● **Task to carry out**
The data below should be duplicated in full, unchanged.

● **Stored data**
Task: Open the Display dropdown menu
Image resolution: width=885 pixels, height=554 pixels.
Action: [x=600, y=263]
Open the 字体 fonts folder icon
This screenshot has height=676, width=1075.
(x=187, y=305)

● **Written solution**
Task: Open the Display dropdown menu
Image resolution: width=885 pixels, height=554 pixels.
Action: [x=600, y=263]
Open the 字体 fonts folder icon
This screenshot has height=676, width=1075.
(x=187, y=305)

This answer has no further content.